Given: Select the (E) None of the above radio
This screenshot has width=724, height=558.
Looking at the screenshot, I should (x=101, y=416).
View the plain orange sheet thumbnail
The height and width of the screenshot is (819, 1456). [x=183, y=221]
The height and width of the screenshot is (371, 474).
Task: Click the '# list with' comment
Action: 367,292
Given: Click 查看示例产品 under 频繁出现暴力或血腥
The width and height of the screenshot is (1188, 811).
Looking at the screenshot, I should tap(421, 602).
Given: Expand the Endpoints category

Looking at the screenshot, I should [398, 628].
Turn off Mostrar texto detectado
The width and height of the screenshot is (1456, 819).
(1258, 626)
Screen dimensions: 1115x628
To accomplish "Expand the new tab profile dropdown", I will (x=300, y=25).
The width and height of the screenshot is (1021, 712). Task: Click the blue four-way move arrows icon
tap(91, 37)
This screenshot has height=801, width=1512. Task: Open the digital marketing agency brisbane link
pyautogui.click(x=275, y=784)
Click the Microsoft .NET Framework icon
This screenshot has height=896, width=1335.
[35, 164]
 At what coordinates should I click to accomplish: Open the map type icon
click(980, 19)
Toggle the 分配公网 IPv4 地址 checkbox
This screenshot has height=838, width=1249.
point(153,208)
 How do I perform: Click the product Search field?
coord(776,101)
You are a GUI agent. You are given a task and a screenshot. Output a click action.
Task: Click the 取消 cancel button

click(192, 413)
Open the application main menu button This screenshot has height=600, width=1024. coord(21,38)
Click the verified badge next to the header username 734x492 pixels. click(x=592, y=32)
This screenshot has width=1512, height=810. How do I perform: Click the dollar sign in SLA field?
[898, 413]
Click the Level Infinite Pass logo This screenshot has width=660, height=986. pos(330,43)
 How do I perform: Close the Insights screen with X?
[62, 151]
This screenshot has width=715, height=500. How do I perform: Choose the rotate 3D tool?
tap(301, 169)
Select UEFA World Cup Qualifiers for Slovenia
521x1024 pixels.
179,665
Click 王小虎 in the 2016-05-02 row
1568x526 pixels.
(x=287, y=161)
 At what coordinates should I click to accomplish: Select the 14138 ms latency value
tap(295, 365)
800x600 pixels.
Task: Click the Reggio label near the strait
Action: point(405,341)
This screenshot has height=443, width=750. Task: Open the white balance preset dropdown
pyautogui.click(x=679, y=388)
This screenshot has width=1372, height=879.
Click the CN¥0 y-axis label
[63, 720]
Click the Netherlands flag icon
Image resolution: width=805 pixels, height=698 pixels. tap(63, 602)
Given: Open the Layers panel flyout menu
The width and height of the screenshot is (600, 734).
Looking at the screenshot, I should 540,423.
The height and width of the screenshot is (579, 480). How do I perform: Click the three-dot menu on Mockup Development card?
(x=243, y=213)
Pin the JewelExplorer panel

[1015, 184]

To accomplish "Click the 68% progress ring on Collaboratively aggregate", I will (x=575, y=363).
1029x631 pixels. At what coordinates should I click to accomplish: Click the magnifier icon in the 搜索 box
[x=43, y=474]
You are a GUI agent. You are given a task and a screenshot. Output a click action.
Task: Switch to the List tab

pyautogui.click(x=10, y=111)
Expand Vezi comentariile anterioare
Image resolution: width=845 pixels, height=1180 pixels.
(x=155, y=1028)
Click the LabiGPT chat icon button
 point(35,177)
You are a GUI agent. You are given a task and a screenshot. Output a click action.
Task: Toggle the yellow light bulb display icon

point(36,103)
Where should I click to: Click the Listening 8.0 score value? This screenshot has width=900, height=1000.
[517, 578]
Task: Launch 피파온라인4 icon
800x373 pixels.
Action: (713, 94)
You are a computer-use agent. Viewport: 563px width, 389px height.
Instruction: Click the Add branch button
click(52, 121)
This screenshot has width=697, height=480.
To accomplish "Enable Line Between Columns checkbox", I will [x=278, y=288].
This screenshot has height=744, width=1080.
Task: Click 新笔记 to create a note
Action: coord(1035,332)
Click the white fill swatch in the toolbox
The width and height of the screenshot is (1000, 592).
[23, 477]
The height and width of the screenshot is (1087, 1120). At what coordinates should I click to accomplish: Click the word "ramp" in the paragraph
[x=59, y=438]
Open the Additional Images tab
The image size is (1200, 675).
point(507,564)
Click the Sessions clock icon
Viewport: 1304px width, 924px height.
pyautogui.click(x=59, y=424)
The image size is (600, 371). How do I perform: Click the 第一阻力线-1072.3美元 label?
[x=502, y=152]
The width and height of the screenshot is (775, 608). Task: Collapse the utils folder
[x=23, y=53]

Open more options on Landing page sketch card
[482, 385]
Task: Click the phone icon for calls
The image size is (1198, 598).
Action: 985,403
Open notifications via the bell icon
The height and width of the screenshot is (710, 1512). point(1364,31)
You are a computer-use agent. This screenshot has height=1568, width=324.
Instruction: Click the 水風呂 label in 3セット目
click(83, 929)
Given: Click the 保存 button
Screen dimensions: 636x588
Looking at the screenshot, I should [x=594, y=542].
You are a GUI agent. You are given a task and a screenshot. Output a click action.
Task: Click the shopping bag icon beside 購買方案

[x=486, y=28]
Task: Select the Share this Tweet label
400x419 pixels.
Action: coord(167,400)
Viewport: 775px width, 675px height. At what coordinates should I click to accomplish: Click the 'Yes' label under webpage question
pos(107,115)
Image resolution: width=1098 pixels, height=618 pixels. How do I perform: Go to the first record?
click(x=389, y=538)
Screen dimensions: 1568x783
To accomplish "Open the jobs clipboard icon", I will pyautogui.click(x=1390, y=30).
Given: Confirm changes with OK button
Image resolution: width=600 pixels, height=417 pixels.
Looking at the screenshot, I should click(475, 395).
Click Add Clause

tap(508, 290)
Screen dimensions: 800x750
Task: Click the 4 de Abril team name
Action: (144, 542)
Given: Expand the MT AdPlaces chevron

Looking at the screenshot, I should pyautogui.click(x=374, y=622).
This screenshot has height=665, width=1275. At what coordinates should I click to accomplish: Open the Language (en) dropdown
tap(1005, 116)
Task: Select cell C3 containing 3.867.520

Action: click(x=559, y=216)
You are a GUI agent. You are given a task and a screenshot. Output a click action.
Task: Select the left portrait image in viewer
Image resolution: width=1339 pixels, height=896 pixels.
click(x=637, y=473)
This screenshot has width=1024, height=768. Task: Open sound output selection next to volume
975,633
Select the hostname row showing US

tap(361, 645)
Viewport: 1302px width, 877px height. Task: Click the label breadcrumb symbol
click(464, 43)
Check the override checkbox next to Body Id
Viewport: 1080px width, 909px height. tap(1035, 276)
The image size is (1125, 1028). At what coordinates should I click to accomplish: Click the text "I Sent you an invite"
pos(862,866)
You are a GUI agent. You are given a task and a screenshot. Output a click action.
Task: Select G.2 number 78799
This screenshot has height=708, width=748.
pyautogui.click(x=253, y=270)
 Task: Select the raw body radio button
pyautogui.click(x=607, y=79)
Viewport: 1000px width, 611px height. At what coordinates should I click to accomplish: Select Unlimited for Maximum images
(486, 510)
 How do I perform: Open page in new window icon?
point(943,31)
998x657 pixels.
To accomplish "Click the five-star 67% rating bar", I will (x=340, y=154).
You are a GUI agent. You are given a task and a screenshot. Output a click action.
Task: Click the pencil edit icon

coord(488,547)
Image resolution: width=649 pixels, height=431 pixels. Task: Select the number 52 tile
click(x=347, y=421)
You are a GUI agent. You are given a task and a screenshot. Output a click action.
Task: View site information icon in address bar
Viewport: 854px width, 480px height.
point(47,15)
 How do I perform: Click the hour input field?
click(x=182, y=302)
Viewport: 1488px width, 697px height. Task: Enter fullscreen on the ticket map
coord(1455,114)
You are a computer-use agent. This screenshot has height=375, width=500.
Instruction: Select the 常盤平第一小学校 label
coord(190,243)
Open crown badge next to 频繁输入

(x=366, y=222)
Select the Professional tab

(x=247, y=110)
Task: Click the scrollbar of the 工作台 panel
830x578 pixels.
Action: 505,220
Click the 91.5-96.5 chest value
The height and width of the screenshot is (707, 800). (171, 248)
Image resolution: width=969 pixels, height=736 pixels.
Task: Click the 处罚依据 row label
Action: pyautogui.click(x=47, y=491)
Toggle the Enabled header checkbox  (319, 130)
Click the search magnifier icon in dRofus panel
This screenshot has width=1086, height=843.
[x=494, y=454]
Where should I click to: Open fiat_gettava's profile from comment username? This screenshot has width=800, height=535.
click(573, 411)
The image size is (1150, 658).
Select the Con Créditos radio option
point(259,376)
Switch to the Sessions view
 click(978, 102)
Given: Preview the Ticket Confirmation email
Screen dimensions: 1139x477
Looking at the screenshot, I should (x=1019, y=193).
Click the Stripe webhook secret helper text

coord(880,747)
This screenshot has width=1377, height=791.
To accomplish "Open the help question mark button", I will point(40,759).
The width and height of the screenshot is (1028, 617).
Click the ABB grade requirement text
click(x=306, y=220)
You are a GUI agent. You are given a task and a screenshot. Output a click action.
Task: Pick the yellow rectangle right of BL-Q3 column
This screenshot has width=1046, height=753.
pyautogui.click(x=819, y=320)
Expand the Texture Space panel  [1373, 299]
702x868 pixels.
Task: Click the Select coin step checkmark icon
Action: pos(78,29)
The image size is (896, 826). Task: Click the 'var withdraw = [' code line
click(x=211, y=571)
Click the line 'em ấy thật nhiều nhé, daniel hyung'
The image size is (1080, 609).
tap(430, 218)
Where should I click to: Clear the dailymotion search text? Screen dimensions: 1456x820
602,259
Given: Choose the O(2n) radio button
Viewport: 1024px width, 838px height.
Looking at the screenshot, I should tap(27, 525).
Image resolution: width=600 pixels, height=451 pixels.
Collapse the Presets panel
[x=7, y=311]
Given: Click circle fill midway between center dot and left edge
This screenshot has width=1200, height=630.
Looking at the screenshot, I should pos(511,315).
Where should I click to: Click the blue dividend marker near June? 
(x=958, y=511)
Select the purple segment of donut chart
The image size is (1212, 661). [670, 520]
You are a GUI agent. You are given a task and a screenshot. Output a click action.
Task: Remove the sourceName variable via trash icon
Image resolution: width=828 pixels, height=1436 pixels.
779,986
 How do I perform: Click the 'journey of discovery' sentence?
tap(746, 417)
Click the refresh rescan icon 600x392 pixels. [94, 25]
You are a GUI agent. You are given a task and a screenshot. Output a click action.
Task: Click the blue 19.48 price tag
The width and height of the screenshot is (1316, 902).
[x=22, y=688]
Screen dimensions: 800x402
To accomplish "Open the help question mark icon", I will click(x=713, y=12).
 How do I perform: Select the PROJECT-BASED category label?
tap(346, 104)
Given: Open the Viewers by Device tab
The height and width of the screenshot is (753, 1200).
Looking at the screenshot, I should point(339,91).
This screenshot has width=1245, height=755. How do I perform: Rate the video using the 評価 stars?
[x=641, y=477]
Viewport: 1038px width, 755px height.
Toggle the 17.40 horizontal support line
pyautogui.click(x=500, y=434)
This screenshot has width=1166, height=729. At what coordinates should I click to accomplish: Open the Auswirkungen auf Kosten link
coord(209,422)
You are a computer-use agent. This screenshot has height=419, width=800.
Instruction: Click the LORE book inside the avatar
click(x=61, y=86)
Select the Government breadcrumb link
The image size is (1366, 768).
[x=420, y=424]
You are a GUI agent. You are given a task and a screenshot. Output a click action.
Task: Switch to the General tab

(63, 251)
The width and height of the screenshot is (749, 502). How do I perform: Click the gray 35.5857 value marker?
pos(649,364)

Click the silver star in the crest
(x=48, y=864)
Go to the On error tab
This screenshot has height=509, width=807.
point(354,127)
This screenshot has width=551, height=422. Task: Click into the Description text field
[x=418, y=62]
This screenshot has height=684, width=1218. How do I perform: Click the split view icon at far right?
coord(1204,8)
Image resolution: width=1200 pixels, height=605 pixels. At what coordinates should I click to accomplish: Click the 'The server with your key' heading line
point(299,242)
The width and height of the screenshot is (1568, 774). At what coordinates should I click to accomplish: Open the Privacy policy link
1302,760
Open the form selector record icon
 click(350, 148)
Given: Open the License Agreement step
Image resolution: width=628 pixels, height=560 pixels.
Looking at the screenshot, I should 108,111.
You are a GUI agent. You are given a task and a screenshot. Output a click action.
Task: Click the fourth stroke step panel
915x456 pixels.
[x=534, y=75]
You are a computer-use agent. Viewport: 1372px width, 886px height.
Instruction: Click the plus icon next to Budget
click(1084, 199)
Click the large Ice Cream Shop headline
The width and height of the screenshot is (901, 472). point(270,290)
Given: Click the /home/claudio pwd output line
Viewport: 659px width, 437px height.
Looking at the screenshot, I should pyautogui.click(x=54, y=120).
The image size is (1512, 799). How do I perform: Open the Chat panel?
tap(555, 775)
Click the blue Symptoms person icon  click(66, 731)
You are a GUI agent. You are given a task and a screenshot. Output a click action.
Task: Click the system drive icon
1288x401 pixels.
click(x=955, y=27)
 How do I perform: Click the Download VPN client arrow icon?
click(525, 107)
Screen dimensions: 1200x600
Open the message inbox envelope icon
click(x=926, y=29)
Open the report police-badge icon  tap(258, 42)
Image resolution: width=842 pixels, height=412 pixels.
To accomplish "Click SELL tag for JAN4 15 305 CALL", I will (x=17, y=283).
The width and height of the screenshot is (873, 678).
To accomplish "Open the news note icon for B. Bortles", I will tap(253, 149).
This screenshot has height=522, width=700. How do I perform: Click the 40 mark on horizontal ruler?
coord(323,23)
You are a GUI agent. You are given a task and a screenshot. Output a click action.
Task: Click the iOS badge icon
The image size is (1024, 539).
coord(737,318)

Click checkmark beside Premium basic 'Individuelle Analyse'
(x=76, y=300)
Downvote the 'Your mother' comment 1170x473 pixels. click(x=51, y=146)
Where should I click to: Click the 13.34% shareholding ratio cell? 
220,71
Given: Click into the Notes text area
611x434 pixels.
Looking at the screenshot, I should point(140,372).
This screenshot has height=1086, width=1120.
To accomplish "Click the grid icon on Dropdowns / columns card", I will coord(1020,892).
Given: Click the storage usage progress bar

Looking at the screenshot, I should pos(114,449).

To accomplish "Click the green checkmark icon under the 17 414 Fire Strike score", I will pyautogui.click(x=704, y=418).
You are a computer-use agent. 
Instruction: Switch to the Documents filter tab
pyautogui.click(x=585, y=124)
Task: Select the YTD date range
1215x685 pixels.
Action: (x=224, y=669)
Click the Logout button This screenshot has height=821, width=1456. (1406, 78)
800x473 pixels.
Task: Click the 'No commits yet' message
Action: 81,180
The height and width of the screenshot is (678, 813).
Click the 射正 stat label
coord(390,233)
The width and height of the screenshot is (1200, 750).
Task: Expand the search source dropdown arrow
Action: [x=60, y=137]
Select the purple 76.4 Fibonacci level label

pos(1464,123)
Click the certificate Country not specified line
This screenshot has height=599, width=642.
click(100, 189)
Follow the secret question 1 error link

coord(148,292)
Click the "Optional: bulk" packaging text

### WHAT TO PRODUCE
Figure out how many lines of the data hold "computer", and answer with the number only.

### EXERCISE SOLUTION
6